指示内容 A
SAP HANAに関する文章によると、分析のためのデータ準備やデータアクセスには、全プロセスのどの程度の時間と労力が費やされているか。
指示内容 B
SAP HANAに関する文章を、最後の文の次から引き継いで書き進めること。

ページ抜粋
>>>>>

デジタル化の進展に伴い、企業の関心事はデータを「ためる」から「活用する」へと移りつつある。
データを活用し、ビジネス効果を引き出すためには、まずビジネスを理解し、データを理解することが欠かせない。その上で、データを適切にモデリング・評価し、現場にデプロイして、さらには継続的なモデル改善にも取り組むことが重要である。
しかし、このプロセスにはあるボトルネックが潜んでいる。「大量かつ多種多様なデータのクレンジング、分析アルゴリズムの選定、データモデリングの評価・適用など、分析のためのデータ準備やデータアクセスに、全プロセスの6割程度の時間と労力が費やされているのです」とSAPジャパンの椛田 后一氏は指摘する。
この工程をどう効率化・高速化するかが、ビジネス環境の変化に即応したデータ活用を図るための重要ポイントとなる。SAPのインメモリー・プラットフォーム「SAP HANA」は、この課題解決を図るソリューションになるという。
具体的には、すべてのデータをメモリー上で処理するインメモリーコンピューティング技術により、従来型のリレーショナルデータベースと比べて、数千倍から数十万倍のパフォーマンスを発揮することが可能だ。
「データベース内部でのデータ格納方式として、従来のデータベースは行単位でデータを分割管理しますが、SAP HANAは列単位でデータを配置し、高度な圧縮技術でデータを管理しています。OLTPにも対応しているので、鮮度の高いリアルタイムデータに対して効率的にアクセスし、メモリー上に展開された高圧縮の大量データに対して高速な処理が実現できます」と椛田氏は説明する。
CPUの最新テクノロジーを有効活用していることも大きな特徴だ。複数のCPUコアで並列処理することで性能を存分に引き出し、複数データを一括処理する。

<<<<<

提示資料
>>>>>

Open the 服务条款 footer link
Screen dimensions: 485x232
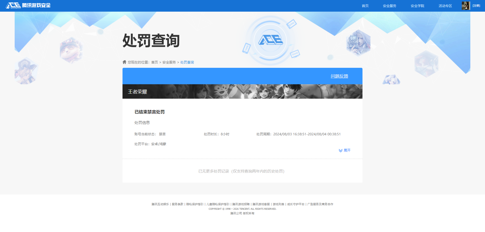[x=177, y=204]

<<<<<
>>>>>

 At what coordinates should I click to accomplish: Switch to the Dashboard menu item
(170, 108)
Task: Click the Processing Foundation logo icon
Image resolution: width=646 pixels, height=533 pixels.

<<<<<

出力結果 A
全プロセスの6割程度の時間と労力が費やされている。

出力結果 B
加えて、データ分析基盤として様々な機能を実装している点も強みだ。90を超える機械学習、予測分析アルゴリズムを実装しているほか、多様なデータとの連携方式をサポートしており、外部データをSAP HANA上に統合することも可能だ。
「煩雑なデータ準備作業と、機械学習・予測分析アルゴリズムによる分析処理の両方を、単一のプラットフォーム上で高速に実現できるのです。サイロ化しがちなデータソースを一元化できれば、分析業務は大きく効率化できるでしょう」と椛田氏は述べる。
また講演では、SAP HANAのユーザーであるNTTドコモの事例に触れ、業務部門がデータを利活用するには高速なデータアクセスが必須条件であり、価値であることを紹介。ほかにも、グローバルにおけるいくつかの事例が紹介された。
世界最大規模の小売事業者、ウォルマートはその1社だ。同社が過去3年以上にわたり蓄積したPOSデータのメインテーブルは2500億件以上。しかも、各店舗からは1時間当たり2000万件の新たなデータが送られてくる。SAP HANAを活用することで、この膨大なデータに1500人がアクセスしても、94%のクエリを2秒以内で完了できる環境を整えた。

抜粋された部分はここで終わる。